Bordelaise sauce (/fr/) is a classic French sauce named after the Bordeaux region of France, which is famous for its wine. According to Auguste Escoffier in his book Ma cuisine, sauce bordelaise is made using white wine. In the same book, Escoffier also refers to the original sauce as sauce Bordelaise Bonnefoy.

Nowadays bordelaise is made using red wine, bone marrow, butter, shallots and sauce demi-glace. Sauce marchand de vin ('wine-merchant's sauce') is a similar designation. Traditionally, bordelaise sauce is served with grilled beef or steak, though it can also be served with other meats that pair well with red wine demi-glace–based sauces.

==New Orleans bordelaise==
A bordelaise sauce in traditional New Orleans-style Louisiana Creole cuisine is different from the French classical version, although both are available in the city.

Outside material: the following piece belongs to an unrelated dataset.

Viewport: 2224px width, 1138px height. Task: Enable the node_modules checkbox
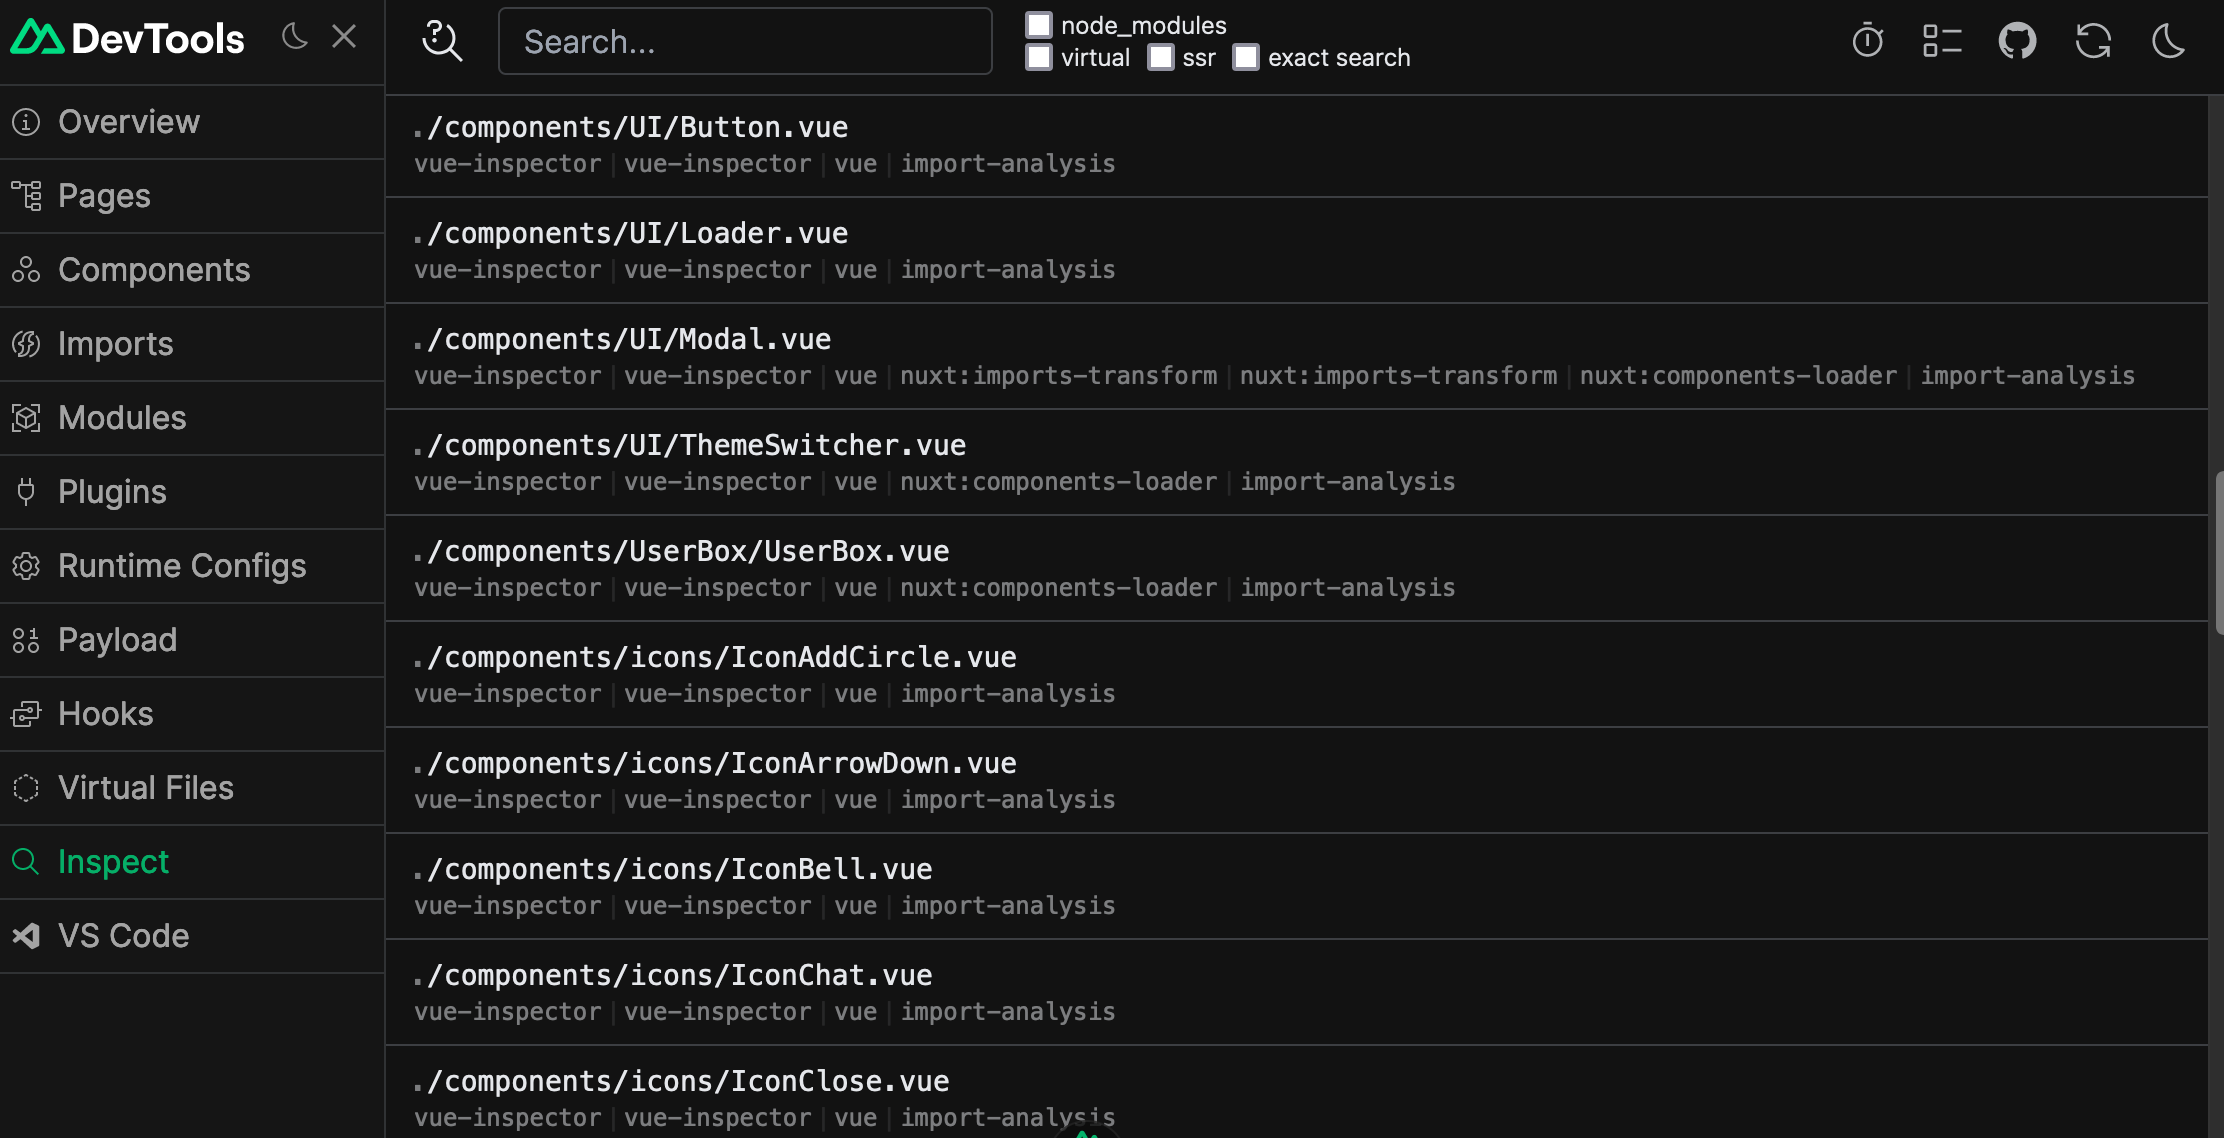(x=1039, y=25)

The basic flavor is garlic rather than red wine and bone marrow. Another sauce called "bordelaise" in New Orleans consists of butter, olive oil, shallots, parsley and garlic.

This combination is the foundation of the classic escargots bordelaises, a dish that was available in New Orleans restaurants early in the twentieth century. The association of bordelaise with garlic may have begun with this dish and then shifted to the demi-glace version. A 1904 Creole recipe calls for garlic and parsley in addition to green onions, red wine, beef marrow and "Spanish sauce."